Of course, Dr. Smith isn’t entirely devoid of medical knowledge. He has a comprehensive understanding of the classic ‘doctor lingo.’ You know, the phrases that sound impressive but are essentially meaningless to the average patient. Things like, “We’ll need to perform a series of tests to rule out any underlying conditions” or “I recommend a holistic approach to your treatment plan.”

And then there’s the art of reading medical journals. Dr. Smith’s journal collection is something to behold. It’s not about actually reading them cover to cover; it’s about displaying them prominently in his office. Does he know the 97 causes of clubbing? Can he name those rare disorders that are only found in fine print? No, but he has the internet.

Those pristine, untouched journals send a powerful message: “I could be up to date with the latest research, but I choose not to be.” It’s a bold statement that exudes confidence in his mediocrity.

But let’s not forget about the all-important medical conferences. While some doctors attend these events to expand their knowledge and stay current, Dr. Smith views them as opportunities to network. His favorite part? The buffet. You’ll find him near the food table, coffee hot black and bitter, passionately discussing the intricacies of chicken cordon bleu with a fellow conference-goer while the latest breakthroughs in medicine are presented in the background.

But let's not forget about the all-important medical conferences. While some doctors attend these events to expand their knowledge and stay current, Dr. Smith views them as opportunities to network. His favorite part? The buffet.

The quiet joy of mediocrity

In the world of healthcare, we often emphasize the importance of making a difference, of being the best, of striving for perfection. But what about the quiet joy of mediocrity? 

Dr. Smith may not be the most brilliant physician, but he’s a pillar of stability in a world that can be overwhelming. He brings a touch of humility to a profession that sometimes veers into arrogance. Like most of us, he sits comfortably in the bulge of the Gaussian curve. Unlike most of us, he is okay with it. He has a life-work balance. He sees his kids and wife. He has hobbies and a life outside of medicine. 

He is satisfied and, crucially, he is in the minority of us who are NOT burned out.

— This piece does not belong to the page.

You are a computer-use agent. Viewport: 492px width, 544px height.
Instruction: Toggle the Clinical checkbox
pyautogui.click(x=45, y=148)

Now, before you think that I’m advocating for subpar medical care — I’m not — let’s not forget the serious side of patient care. Medicine is a field where lives are at stake, and excellence should always be the goal. The joy of mediocrity is a whimsical take on the occasional charm of embracing our limitations, questioning whether every success at all personal cost is needed? Wherever you stand, the non-negotiable is that patients deserve the best care possible.

In reality, every healthcare provider strives for excellence, continually educates themselves, and works tirelessly to improve patient outcomes.

But, in the midst of this pursuit, there’s room for a little laughter, a little self-deprecation, and a nod to the fact that, as humans, we are all fallible.

Conclusion

So, here’s to Dr. Smith and all the other ‘mediocre’ practitioners out there. In their own unique way, they remind us that perfection isn’t always the answer, and sometimes, a good old shrug and a comforting word can be just what the doctor ordered.